Ohne den Zwang, immer höhere Gewinne machen zu müssen, kann eine Arbeitsatmosphäre entstehen, in der jeder einen Platz findet und auf seine Art mitarbeiten kann. Das Lächeln der Verkäuferin im Charity Shop ist keine Forderung interner Vorschriften zur Maximierung der Kundenzufriedenheit; es bleibt der Eindruck, dass man es hier nicht mit Angestellten zu tun hat, die nur einen Job machen, sondern mit Menschen, die ganz natürlich mit den Einkaufenden interagieren. Eine solche Identifikation mit der eigenen Tätigkeit und dem Arbeitgeber scheint der kommerzielle Einzelhandel seit einiger Zeit durch Kostendruck und Effizienzzwang unmöglich zu machen.
Nische des Konsumismus
Die meisten angebotenen Artikel sind gespendet und so manche Vase, die zum Verkauf steht, wird schon einige Jahre in einem Keller verbracht haben bevor sie ihren Platz hier im Regal fand. Ein wenig wie der alte Kleiderschrank auf Omas Dachboden riechen die Läden. Sieunterscheiden sich in ihrer ganzen Erscheinung stark von den klinisch sauberen, hell erleuchteten Modegeschäften der Shopping Malls und Innenstädte, deren oft asketisch anmutende Ausstattung in zynischem Gegensatz zu ihrem entfesseltem Konsumrausch steht. Doch was die Charity Shops an Reinlichkeit und Größe zu wünschen übrig lassen, machen sie durch ihre Einzigartigkeit wett.

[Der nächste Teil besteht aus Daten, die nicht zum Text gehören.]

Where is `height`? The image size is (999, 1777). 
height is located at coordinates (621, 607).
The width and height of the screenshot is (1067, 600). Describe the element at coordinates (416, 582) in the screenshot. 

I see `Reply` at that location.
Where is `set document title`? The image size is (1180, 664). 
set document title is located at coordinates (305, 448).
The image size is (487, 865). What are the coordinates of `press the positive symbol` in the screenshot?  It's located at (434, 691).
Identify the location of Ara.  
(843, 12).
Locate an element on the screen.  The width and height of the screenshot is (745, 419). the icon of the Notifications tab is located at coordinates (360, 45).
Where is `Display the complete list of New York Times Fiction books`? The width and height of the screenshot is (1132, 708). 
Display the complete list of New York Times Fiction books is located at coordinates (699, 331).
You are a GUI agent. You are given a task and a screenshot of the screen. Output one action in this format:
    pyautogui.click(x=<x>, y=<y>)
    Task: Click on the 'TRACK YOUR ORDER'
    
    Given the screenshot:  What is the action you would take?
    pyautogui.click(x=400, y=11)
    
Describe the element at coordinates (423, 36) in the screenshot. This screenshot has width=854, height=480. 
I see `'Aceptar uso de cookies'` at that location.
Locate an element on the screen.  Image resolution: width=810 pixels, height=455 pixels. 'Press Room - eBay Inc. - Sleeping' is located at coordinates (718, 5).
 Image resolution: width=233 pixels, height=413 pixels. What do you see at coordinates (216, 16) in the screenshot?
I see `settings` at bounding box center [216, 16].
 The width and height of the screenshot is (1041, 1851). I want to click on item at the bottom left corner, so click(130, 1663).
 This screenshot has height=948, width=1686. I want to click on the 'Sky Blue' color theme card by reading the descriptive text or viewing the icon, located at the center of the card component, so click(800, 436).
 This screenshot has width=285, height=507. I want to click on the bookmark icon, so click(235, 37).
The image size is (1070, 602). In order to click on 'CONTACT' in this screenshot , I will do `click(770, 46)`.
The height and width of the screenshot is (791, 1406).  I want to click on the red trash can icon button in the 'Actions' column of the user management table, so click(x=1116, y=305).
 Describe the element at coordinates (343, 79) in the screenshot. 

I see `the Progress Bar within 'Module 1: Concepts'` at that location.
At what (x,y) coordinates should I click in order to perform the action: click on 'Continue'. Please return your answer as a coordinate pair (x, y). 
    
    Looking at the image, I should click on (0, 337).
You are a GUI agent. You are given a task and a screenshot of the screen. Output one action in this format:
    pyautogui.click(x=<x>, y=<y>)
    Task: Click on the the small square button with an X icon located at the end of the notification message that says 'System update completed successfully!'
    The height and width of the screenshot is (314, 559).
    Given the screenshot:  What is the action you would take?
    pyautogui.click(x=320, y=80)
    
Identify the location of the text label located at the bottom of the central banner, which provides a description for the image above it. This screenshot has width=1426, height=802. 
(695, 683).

Zu Hause probiere ich meinen Pullover vor dem Spiegel noch mal an; eine Umkleidekabine gab es in dem kleinen Laden nicht. Meinen Kopf bekomme ich nur mühsam durch den Kragen. Farbe und Muster sind gewöhnungsbedürftig: viel Braun, etwas Grün und Gelb. Noch könnte ich ihn zurückgeben. Aber nein, da ist doch Sympathie für dieses kratzige Unikat. Das jetzt erst mal ordentlich gewaschen werden muss.